Thank you a lot for this pices of code that looks much more robust and repetitive than going through the cloud.

JM

@jmeuf, I can’t answer your question about increasing transmission rate, other than to say that eliminating waiting for reply would help.
BTW, putting the @ in front of the screen name is the way to make sure I or anyone else you want to alert gets the message.

@bpr
Thank you for the @tip!
I am not sure where is the delay in your code.
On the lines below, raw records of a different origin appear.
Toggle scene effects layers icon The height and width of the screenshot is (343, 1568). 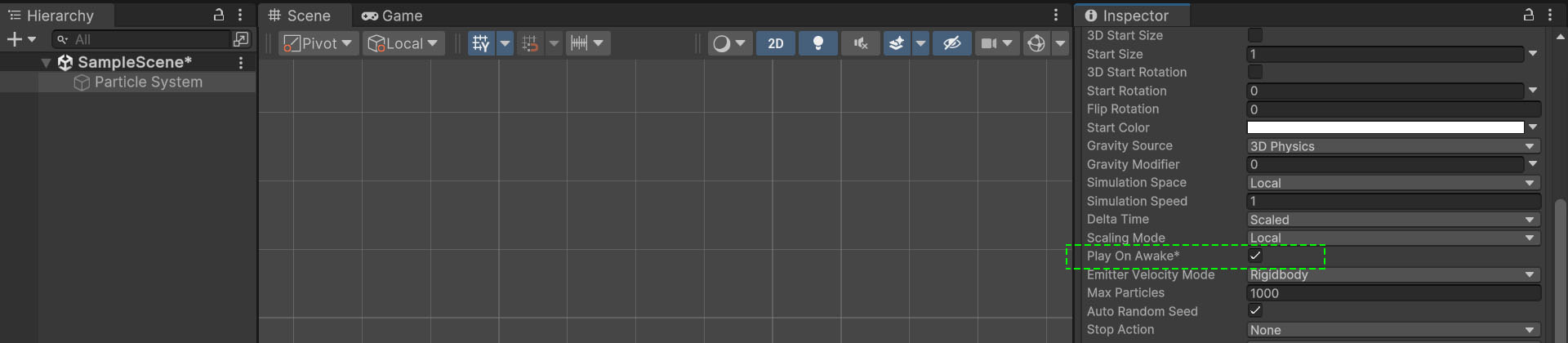pyautogui.click(x=897, y=43)
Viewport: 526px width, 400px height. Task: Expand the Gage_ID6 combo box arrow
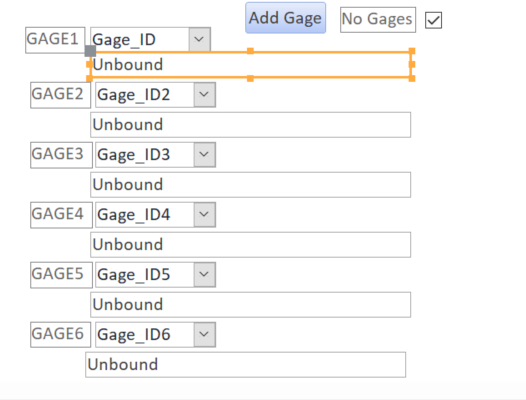point(204,335)
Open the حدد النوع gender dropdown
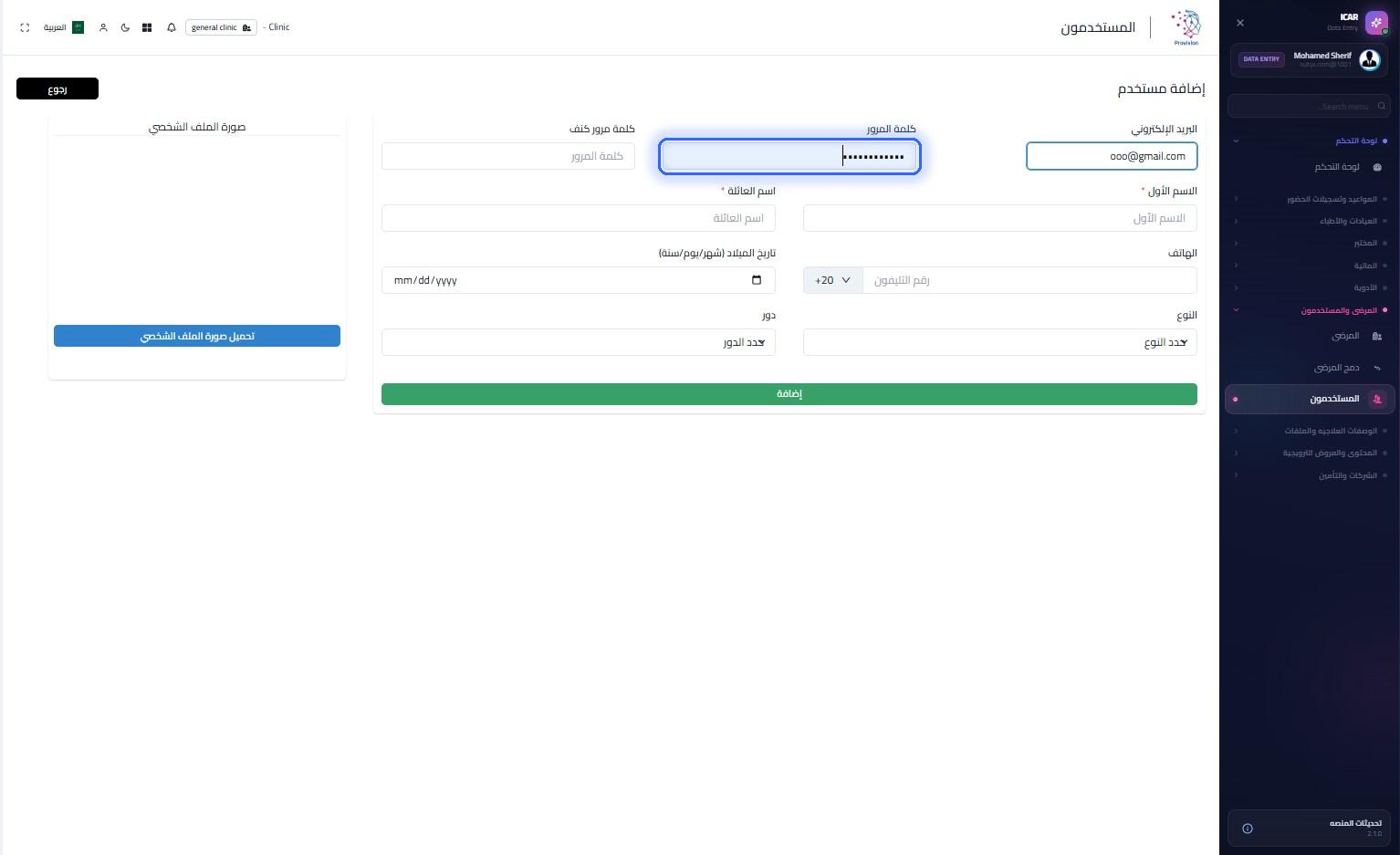The image size is (1400, 855). pyautogui.click(x=1000, y=342)
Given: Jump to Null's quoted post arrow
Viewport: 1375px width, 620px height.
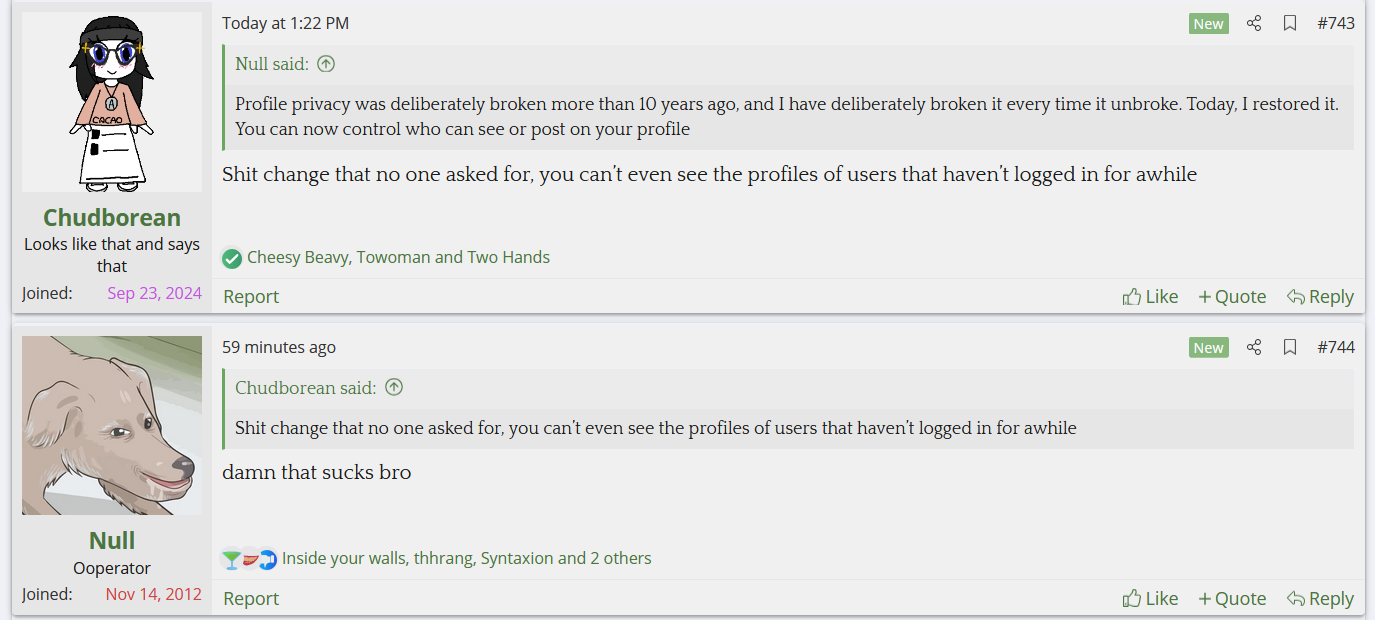Looking at the screenshot, I should pos(326,64).
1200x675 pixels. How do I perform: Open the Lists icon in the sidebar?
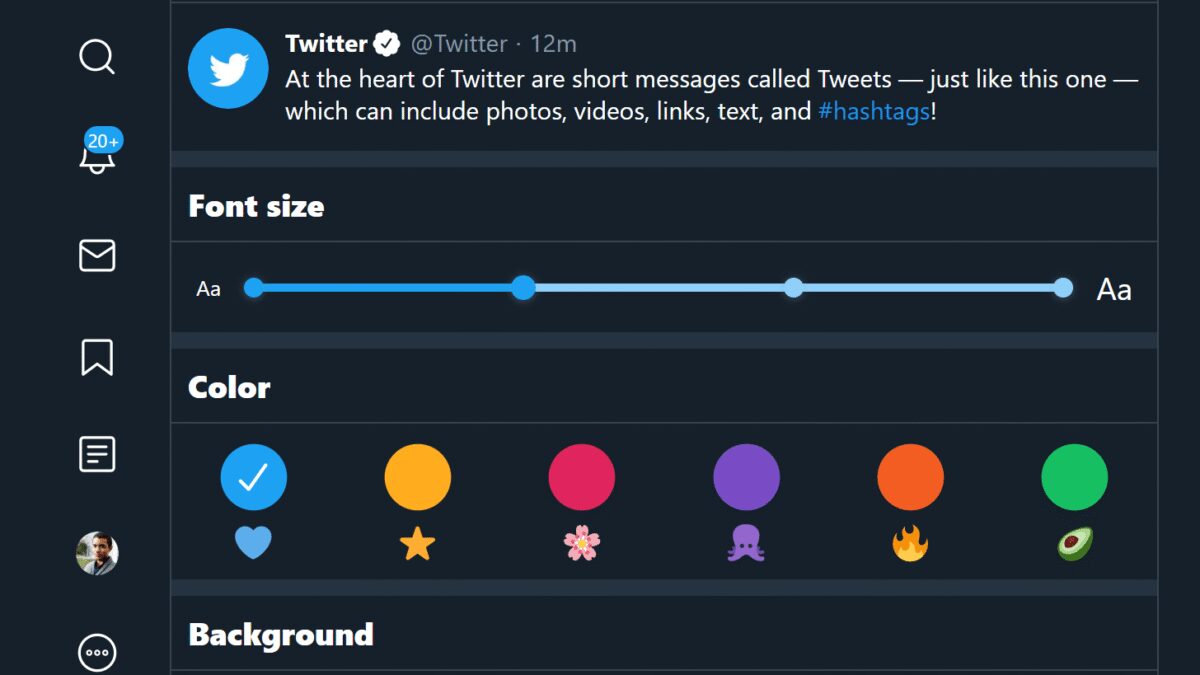click(97, 452)
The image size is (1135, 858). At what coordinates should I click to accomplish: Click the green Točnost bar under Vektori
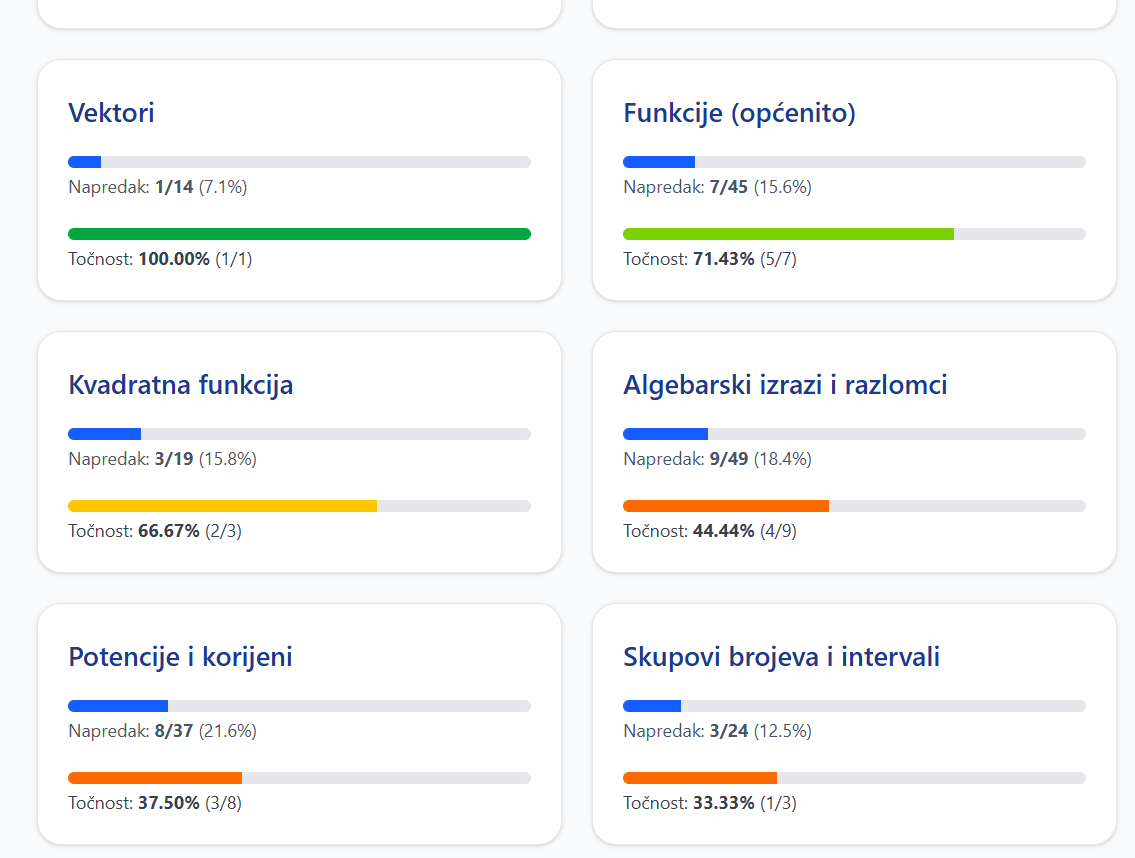(x=299, y=233)
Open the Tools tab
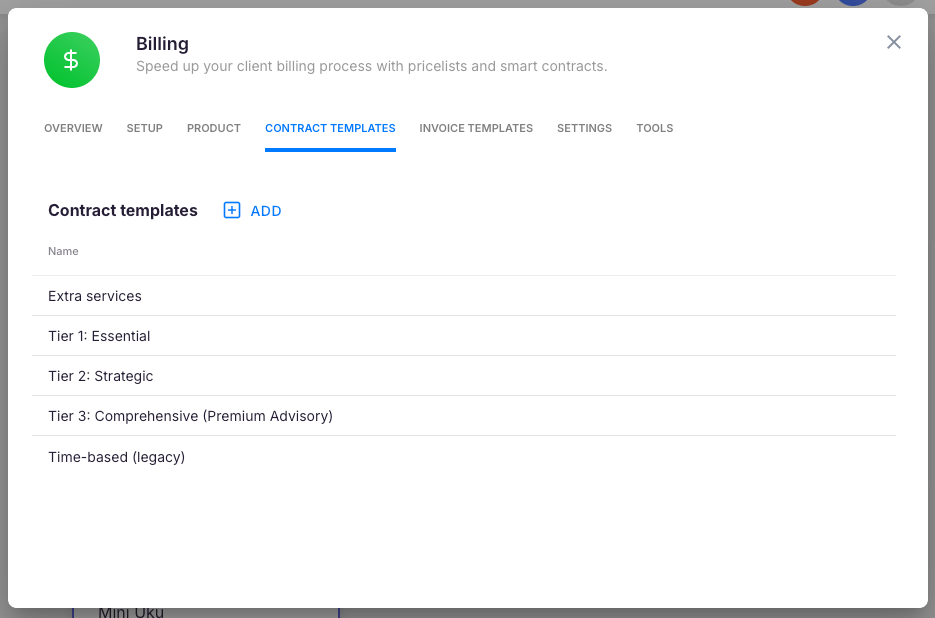Screen dimensions: 935x618 point(655,128)
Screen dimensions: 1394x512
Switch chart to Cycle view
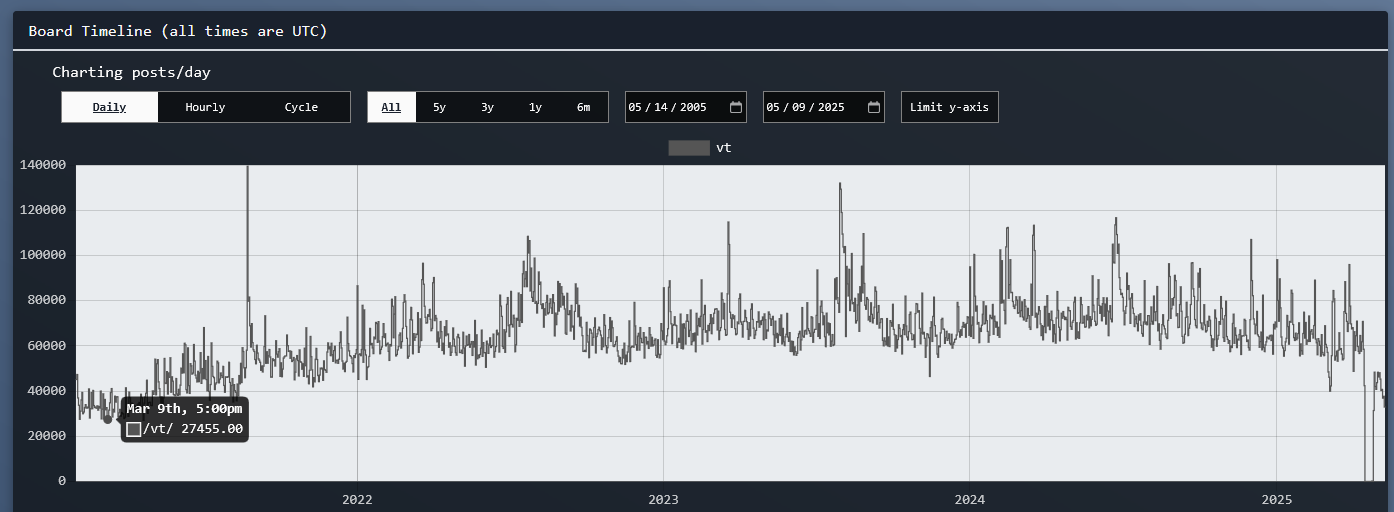coord(301,107)
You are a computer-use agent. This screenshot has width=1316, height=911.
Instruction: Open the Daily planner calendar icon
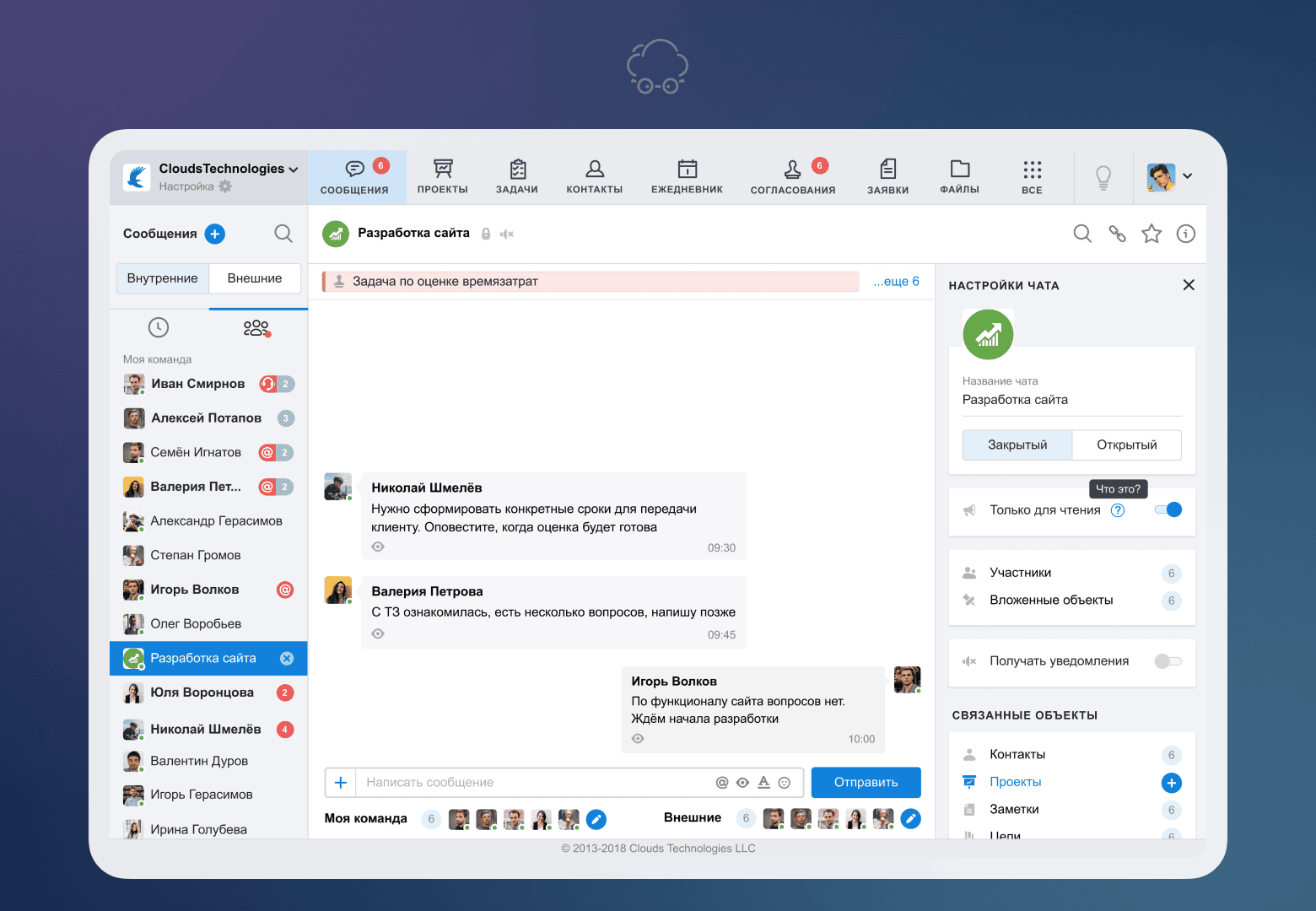pos(687,170)
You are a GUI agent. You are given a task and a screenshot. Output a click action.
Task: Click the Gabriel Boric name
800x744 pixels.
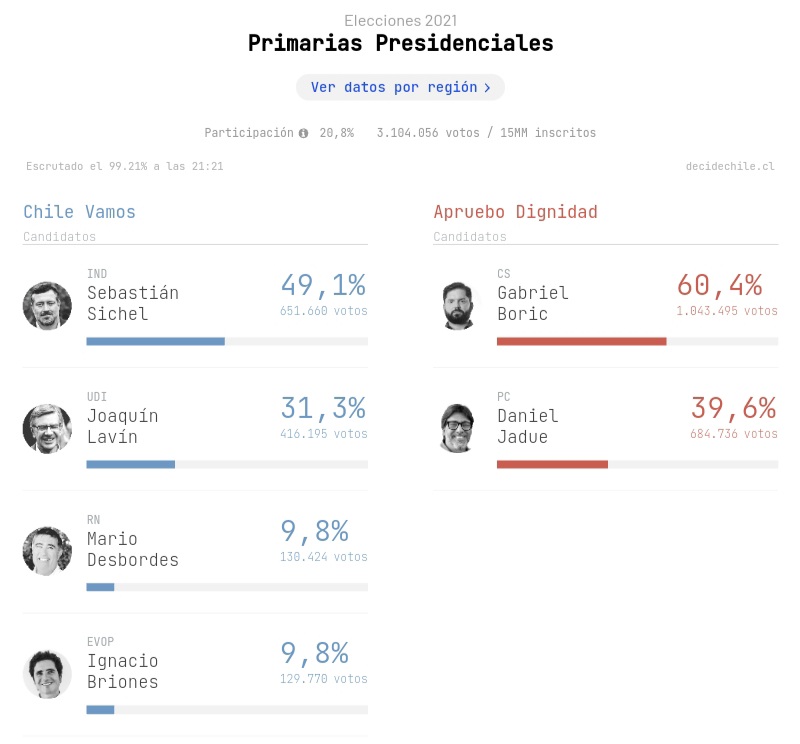point(532,303)
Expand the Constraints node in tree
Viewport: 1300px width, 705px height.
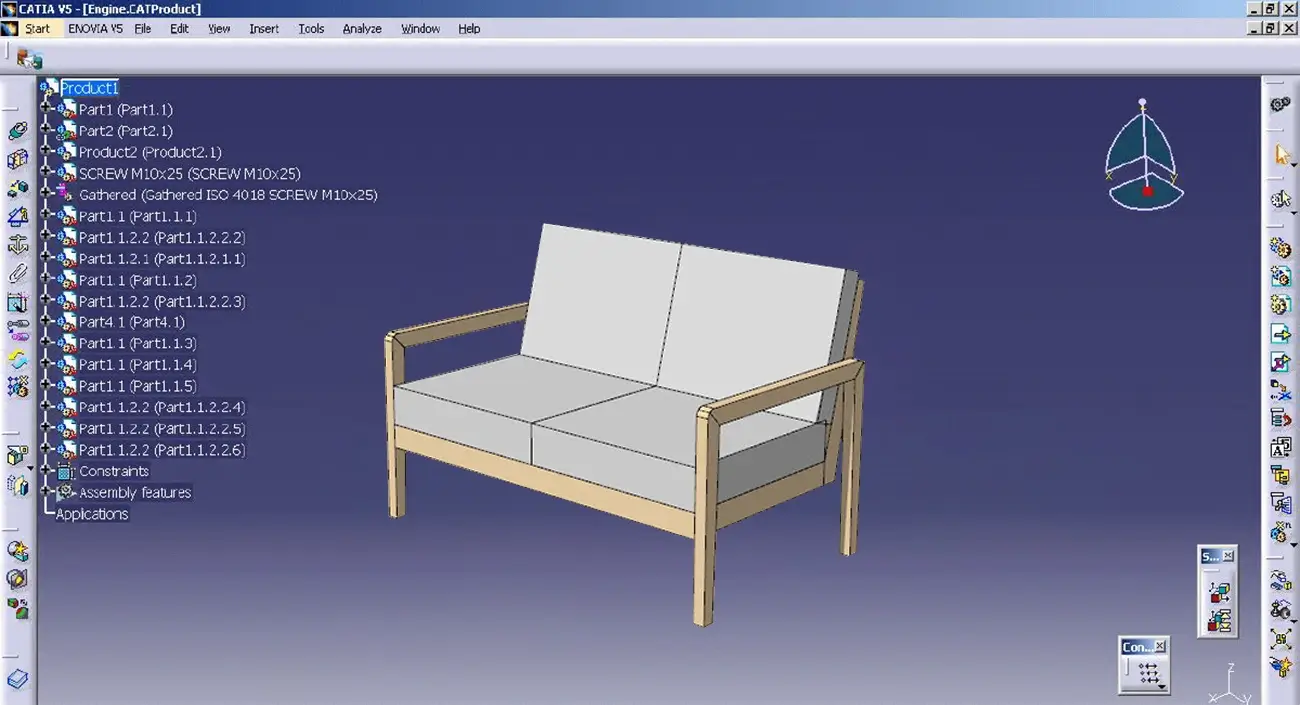(x=45, y=471)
For example in TCPServerSimple:

  in(inmsg,40); //40 pure trial and error and longer than in client
  myInStr =inmsg;
  if (myInStr.indexOf(clientmsg)  >= 0) {
    digitalWrite(D7, 1);          // Flashes the LED
    lastTime = millis();
    while ( millis()-lastTime < 5) { } //50
    digitalWrite(D7, 0);          // Flashes the LED
    out(replymsg);
  }//if (myInStr.indexOf(clientmsg)  >= 0)

the reply message (out) follows directly the flashing of D7 (for 5 ms) which follows the test of myInStr.
The delay() at the very beginning of the loop is 1 ms only.

The code in the client is quite similar.

Could you help me to locate such delay?

Thank you.

@jmeuf, I just meant to say that if you only want to send data from the client to the server, you could eliminate sending the reply that verifies receipt, i.e., comment out this whole code block, which would speed up things a bit.

/*:
myInStr =inmsg;
if (myInStr.indexOf(clientmsg) >= 0) {
digitalWrite(D7, 1); // Flashes the LED
lastTime = millis();
while ( millis()-lastTime < 5) { } //50
digitalWrite(D7, 0); // Flashes the LED
out(replymsg);
}//if (myInStr.indexOf(clientmsg) >= 0)
*/
Also, you would want to eliminate the corresponding receipt block in the client code

@bpr

I understand. In fact this is good to keep the reply because that will be for me the channel to remote control the robot. Nevertheless, I reduced the length of the reply message to 16 bytes instead of 50-60 as it was originally.

I will perform some transmission tests in this configuration and see how it looks like with real data.
I guess the next step to improve the data rate will be to go to UDP protocol.

Thank you again for all your advises!